Ricardo Lewandowski entregou cargo no ministério (Foto: Nelson Jr / SCO / STF)
Ricardo Lewandowski entregou cargo no ministério (Foto: Nelson Jr / SCO / STF)

O ministro da Justiça e Segurança Pública, Ricardo Lewandowski, entregou nesta quinta-feira (08) ao presidente Luiz Inácio Lula da Silva (PT) a carta de saída do comando da pasta. A exoneração deve ser publicada no Diário Oficial da União desta sexta-feira (09).
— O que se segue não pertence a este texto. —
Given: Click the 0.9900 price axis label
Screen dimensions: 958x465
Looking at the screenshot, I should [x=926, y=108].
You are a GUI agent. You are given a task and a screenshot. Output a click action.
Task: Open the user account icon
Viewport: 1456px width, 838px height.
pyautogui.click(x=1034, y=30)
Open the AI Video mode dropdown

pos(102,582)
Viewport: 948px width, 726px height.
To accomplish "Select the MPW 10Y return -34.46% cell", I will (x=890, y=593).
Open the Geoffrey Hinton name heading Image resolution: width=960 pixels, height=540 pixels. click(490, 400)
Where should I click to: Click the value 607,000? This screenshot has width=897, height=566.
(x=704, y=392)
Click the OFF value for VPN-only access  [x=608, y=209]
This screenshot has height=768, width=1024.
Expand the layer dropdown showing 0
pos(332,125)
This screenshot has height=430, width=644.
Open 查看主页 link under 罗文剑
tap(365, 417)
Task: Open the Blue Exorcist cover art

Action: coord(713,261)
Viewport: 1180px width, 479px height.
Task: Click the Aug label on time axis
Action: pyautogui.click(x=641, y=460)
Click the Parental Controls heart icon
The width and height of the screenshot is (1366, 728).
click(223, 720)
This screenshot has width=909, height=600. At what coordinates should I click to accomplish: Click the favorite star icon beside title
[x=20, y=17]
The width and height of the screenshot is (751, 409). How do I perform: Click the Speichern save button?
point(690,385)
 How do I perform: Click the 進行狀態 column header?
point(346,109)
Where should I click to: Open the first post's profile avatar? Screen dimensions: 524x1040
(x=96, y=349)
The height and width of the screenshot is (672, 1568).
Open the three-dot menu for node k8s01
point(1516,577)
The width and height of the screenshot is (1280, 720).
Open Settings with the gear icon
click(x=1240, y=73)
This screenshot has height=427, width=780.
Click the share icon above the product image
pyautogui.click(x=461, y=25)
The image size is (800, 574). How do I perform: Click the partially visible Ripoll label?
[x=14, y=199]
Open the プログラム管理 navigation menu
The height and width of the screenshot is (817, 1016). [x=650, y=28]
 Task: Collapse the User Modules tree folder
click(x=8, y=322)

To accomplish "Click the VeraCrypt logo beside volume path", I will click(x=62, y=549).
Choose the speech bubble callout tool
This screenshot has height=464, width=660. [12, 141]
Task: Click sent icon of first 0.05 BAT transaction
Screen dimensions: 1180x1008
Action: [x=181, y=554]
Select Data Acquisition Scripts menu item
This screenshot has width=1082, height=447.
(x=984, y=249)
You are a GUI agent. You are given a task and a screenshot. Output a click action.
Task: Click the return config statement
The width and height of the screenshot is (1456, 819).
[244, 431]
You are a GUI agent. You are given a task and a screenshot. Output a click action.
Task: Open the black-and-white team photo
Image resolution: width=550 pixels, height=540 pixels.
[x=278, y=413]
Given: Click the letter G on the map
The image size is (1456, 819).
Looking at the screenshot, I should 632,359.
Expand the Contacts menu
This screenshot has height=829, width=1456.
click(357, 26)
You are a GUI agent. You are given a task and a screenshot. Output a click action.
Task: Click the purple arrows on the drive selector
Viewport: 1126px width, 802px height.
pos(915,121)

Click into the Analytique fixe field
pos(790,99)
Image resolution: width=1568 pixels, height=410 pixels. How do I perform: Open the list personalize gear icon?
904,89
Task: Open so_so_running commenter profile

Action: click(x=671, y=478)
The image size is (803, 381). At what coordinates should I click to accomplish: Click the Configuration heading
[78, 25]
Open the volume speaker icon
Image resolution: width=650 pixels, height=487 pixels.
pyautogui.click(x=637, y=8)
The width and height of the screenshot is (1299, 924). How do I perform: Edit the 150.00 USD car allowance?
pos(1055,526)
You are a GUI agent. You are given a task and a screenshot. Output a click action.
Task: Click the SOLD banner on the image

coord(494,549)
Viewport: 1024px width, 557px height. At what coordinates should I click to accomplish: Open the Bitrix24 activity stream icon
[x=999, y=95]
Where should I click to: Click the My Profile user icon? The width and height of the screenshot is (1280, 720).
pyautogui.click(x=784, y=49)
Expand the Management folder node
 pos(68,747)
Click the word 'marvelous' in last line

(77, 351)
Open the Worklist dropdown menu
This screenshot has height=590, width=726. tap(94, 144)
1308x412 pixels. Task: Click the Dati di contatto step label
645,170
Lewandowski assumiu o ministério em fevereiro de 2024, logo após se aposentar do Supremo Tribunal Federal (STF), onde atuou como ministro por mais de uma década.

Saída de ministro

A saída ocorre em um momento de forte protagonismo do tema da segurança pública no Brasil e em outros países da América Latina, marcado pelo avanço de organizações criminosas e por episódios de violência ligados a disputas entre facções.

Estão vinculadas ao Ministério da Justiça e Segurança Pública instituições estratégicas como a Polícia Federal (PF), a Polícia Rodoviária Federal (PRF) e a Força Nacional, utilizada para apoio aos estados em situações de crise ou reforço das ações de segurança.

Com a saída de Lewandowski, o secretário-executivo da pasta, Manoel Almeida, deve assumir interinamente o comando do ministério.

Segundo informações apuradas pela TV Globo, um dos fatores que contribuíram para a antecipação da saída foi a retomada das articulações no governo Lula para dividir a estrutura atual em dois ministérios distintos: um da Justiça e outro da Segurança Pública, modelo semelhante ao adotado durante o governo Michel Temer.